So next step is to rebuild the CELLBOOT device. These steps were provided and tested by Oracle Support prior to me running them on the customer Exadata.

[root@cell01 ~]# cd /opt/oracle.SupportTools/
[root@cell01 oracle.SupportTools]# ./make_cellboot_usb -verbose
Potential USB device: sda
It is not usb-storage driver
Potential USB device: sdaa
It is not usb-storage driver
Potential USB device: sdab
It is not usb-storage driver
Potential USB device: sdac
It is not usb-storage driver
Potential USB device: sdb
It is not usb-storage driver
Potential USB device: sdc
It is not usb-storage driver
Potential USB device: sdd
It is not usb-storage driver
Potential USB device: sde
It is not usb-storage driver
Potential USB device: sdf
It is not usb-storage driver
Potential USB device: sdg
It is not usb-storage driver
Potential USB device: sdh
It is not usb-storage driver
Potential USB device: sdi
It is not usb-storage driver
Potential USB device: sdj
It is not usb-storage driver
Potential USB device: sdk
It is not usb-storage driver
Potential USB device: sdl
It is not usb-storage driver
Potential USB device: sdm
Device sdm has size 7831552
First partition label: CELLBOOT
Added to the list of USB drivers

Potential USB device: sdn
It is not usb-storage driver
Potential USB device: sdo
It is not usb-storage driver
Potential USB device: sdp
It is not usb-storage driver
Potential USB device: sdq
It is not usb-storage driver
Potential USB device: sdr
It is not usb-storage driver
Potential USB device: sds
It is not usb-storage driver
Potential USB device: sdt
It is not usb-storage driver
Potential USB device: sdu
It is not usb-storage driver
Potential USB device: sdv
It is not usb-storage driver
Potential USB device: sdw
It is not usb-storage driver
Potential USB device: sdx
It is not usb-storage driver
Potential USB device: sdy
It is not usb-storage driver
Potential USB device: sdz
It is not usb-storage driver
Candidate for the Oracle Exadata Cell start up boot device : /dev/sdm
Partition on candidate device : /dev/sdm1
The current product version : 11.2.3.2.1.130109
Label of the current Oracle Exadata Cell start up boot device : CELLBOOT
Product version not found in /mnt/usb.make.cellboot/image.id
Unable to get image version of cellboot usb from /mnt/usb.make.cellboot/image.id

The current CELLBOOT USB product version :
It is a dry run.

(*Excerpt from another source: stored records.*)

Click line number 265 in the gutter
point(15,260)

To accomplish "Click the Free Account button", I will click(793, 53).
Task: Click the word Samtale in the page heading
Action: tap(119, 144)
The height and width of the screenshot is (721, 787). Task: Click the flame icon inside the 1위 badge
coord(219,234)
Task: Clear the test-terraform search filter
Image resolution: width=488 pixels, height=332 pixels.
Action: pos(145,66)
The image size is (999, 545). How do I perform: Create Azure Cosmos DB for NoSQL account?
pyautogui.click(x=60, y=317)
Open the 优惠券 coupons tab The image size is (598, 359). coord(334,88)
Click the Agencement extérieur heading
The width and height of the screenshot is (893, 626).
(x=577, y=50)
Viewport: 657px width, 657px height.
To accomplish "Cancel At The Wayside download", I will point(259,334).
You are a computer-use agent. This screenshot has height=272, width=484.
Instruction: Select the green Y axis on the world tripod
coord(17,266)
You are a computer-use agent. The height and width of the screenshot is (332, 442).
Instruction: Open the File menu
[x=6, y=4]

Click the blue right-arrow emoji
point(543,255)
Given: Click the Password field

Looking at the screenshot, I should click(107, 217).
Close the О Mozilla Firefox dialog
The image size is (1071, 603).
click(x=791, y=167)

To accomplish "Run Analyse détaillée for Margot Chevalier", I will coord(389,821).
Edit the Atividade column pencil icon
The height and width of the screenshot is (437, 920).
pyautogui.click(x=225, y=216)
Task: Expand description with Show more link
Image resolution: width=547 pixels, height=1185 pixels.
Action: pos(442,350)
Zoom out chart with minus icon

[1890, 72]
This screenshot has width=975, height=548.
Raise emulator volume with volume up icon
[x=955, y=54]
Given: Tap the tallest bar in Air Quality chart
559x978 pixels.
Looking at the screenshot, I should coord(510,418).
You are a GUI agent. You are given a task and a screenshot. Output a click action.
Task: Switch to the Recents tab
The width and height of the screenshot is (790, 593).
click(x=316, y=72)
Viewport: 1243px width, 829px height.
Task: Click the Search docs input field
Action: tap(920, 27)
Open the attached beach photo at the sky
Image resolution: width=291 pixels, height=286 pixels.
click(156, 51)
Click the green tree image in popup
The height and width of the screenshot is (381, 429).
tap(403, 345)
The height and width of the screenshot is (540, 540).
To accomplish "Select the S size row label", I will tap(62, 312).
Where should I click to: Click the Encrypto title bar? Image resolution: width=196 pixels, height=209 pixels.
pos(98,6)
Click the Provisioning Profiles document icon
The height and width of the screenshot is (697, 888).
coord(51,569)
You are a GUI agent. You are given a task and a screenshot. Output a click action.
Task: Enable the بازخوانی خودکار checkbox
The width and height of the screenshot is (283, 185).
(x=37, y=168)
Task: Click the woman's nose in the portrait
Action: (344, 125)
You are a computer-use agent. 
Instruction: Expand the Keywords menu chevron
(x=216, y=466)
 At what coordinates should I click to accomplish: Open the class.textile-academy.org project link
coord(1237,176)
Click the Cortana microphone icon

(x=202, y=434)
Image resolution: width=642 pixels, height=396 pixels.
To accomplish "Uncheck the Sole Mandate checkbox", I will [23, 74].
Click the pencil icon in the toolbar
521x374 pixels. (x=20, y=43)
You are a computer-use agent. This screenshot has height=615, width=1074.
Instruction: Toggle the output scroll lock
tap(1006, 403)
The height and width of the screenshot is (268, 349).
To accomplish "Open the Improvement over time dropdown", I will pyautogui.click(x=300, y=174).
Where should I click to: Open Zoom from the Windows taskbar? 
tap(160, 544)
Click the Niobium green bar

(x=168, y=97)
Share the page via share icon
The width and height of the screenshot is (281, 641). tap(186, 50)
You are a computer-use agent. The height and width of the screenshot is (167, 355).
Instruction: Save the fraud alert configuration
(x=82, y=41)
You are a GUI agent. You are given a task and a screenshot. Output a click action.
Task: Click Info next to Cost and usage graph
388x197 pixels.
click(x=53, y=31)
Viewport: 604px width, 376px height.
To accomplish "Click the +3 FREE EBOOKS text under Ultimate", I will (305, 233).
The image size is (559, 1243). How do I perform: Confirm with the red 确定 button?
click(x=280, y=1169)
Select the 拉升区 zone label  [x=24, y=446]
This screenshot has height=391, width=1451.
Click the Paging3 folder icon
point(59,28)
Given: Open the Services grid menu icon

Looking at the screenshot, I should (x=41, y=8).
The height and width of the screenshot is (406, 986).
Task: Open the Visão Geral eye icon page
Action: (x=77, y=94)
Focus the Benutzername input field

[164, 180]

No action performed

So here the script has attempted to identify the correct USB drive to use. It has obviously found /dev/sdm and then confirmed it has the correct drive label. It then checks the version of the software on this drive, and aborts because it doesn’t find anything. This is expected, so we proceed again with the -force option.

[root@cell01 oracle.SupportTools]# ./make_cellboot_usb -verbose -force

The script goes on to create a new partition table on the device, and then copy across the necessary software and grub configuration. It then umounts the device.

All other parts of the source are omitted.